You don't need to know about mirror charges. At the end of the procedure that I described in post #11 the charge on conductor B will be the same as in the following procedure:
1. You open both switches.
2. You put $10~\mu\text{C}$ on conductor A
3. You close K2.

Do you see now why there will be charge on B?

Not really.
In post #11 you've stated that we close and open K1 so there is equal charge on each sphere. Both spheres should have $\dfrac {30-10}{2} = 10 \mu C$ charge. Then we close and open K2. It doesn't change charge of sphere A. But this action grounds sphere B so it should have 0 charge if I ignore the point about image charges ...

 

[kuruman]

if I ignore the point about image charges ...

You can't because of the proximity of charged sphere A. Electrons from the Earth will be attracted and flow into sphere B. That's the first step in charging by induction.

 

[MatinSAR]

You can't because of the proximity of charged sphere A. Electrons from the Earth will be attracted and flow into sphere B. That's the first step in charging by induction.

But that 2 spheres are not connected and they are not too close to each other.
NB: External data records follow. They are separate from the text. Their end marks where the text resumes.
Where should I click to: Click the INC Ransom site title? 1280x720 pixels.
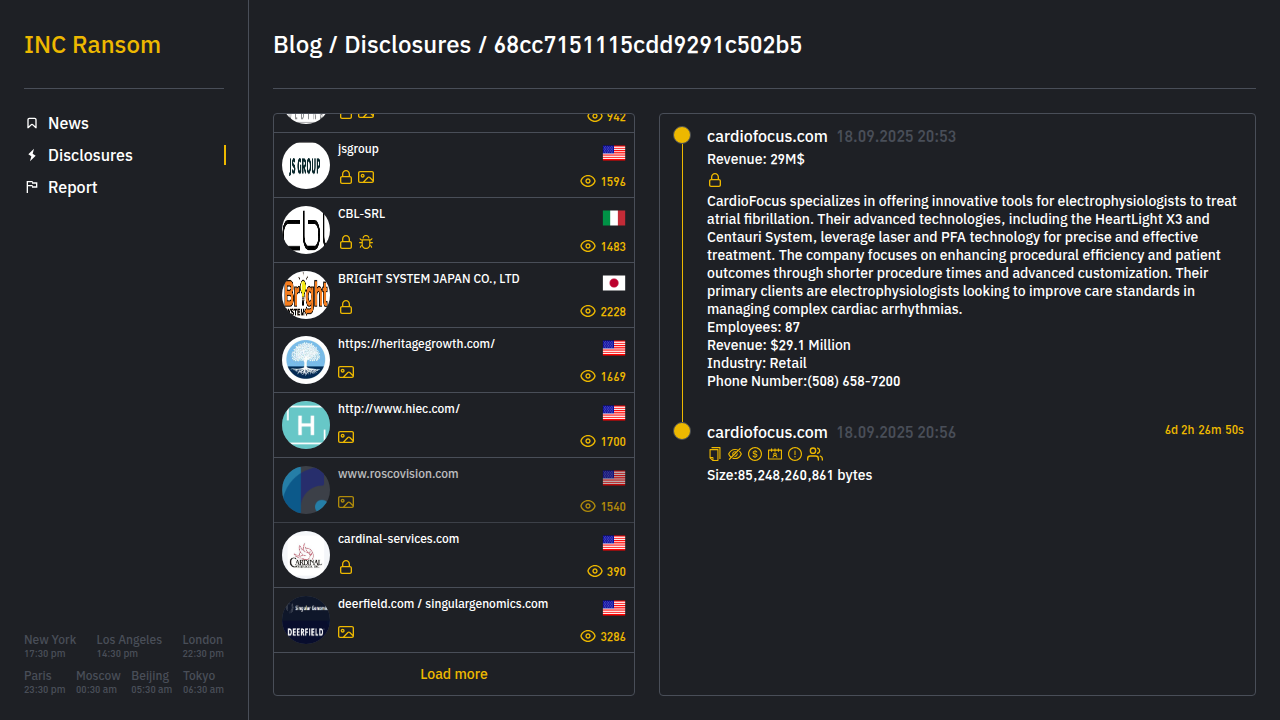tap(92, 45)
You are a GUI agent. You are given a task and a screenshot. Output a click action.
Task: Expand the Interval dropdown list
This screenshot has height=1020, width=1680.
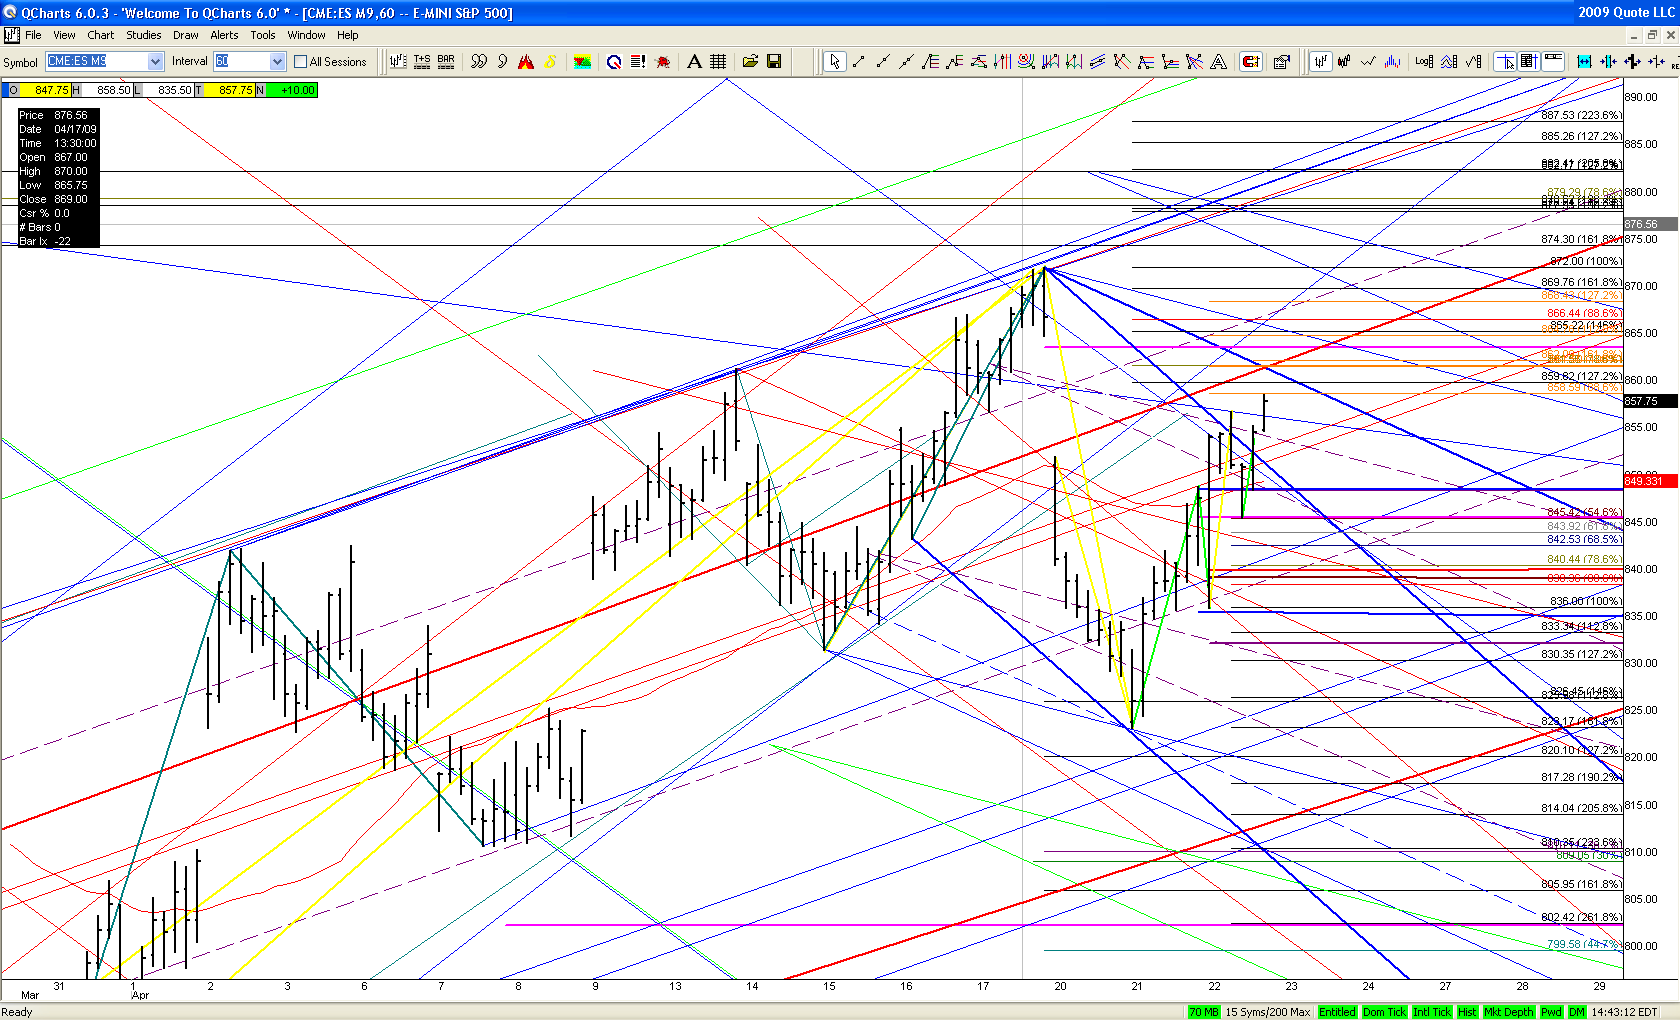point(277,62)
Does sphere A have effect on sphere B even if I suppose they are far from each other?

To answer your question I would say that if sphere A has charge of Q then sphere B should have charge of -Q.

 

[Steve4Physics]

I was wrong (or at least misleading) when in Post #14 I said “Finding the size … of the mirror charge on B is not trivial.”

It is trivial in ideal circumstances.

In the ideal case, the only charge-carrying objects in the neighbourhood are A and B. We can neglect the charge-carrying ability of the ground itself by assuming that the dimensions of A and B, and their separation, are very small compared to the distance to the ground.

Every field-line must start and end on a charge.

In this situation, every field line leaving A must end on B - there's nowhere else for the field line to go. It follows that the induced ('mirror') charge on B is equal and opposite to A's charge.

So under ideal conditions, B’s final charge is -10$\mu C$.

I presume this is what @kuruman has in mind (?).

 

[kuruman]

You don't need to connect the spheres. In the simplest model for a conductor electrons are free to move inside it in response to external electric fields. A has lost electrons and has therefore net positive charge while B has zero net charge. Charged conductor A creates an electric field through B that causes some of the free electrons in B to redistribute themselves so that the electric field inside B is zero. A must be infinitely far away from B in order not to have an effect on it.

The presence of positively-charged A raises the electrostatic potential in its vicinity. The Earth is at zero potential by definition. This means that there is a potential difference between B and the Earth. When B is connected electrically to the Earth by closing K2, B becomes an extension of the Earth and must also be at zero potential. Negatively-charged electrons will flow from the Earth to B until its potential is lowered to zero. This will change the net charge on B from zero to negative. When K2 is reopened, the negative charges are trapped on B. We say that the originally neutral B has be charged by induction to carry net negative charge.

 

[kuruman]

Every field-line must start and end on a charge.

True, but this doesn't imply that all the lines leaving A will end at B. Lines leaving A can also end at charges at infinity or charges induced on the surface of the Earth which is part of the picture.

 

[MatinSAR]

So under ideal conditions, B’s final charge is -10$\mu C$.

That's what I'm thinking ...

A must be infinitely far away from B in order not to have an effect on it.

Agree. I was wrong.

Negatively-charged electrons will flow from the Earth to B until its potential is lowered to zero. This will change the net charge on B from zero to negative.

Can't we find the amount of charge as I said in post #21?

 

[Steve4Physics]

True, but this doesn't imply that all the lines leaving A will end at B. Lines leaving A can also end at charges at infinity or charges induced on the surface of the Earth which is part of the picture.

For the ideal case (Post #22) all field lines leaving A will necessarily end on B.

But I agree with you that in a real-world situation, this will not be the case due to induced charges on remote objects and on the earth itself.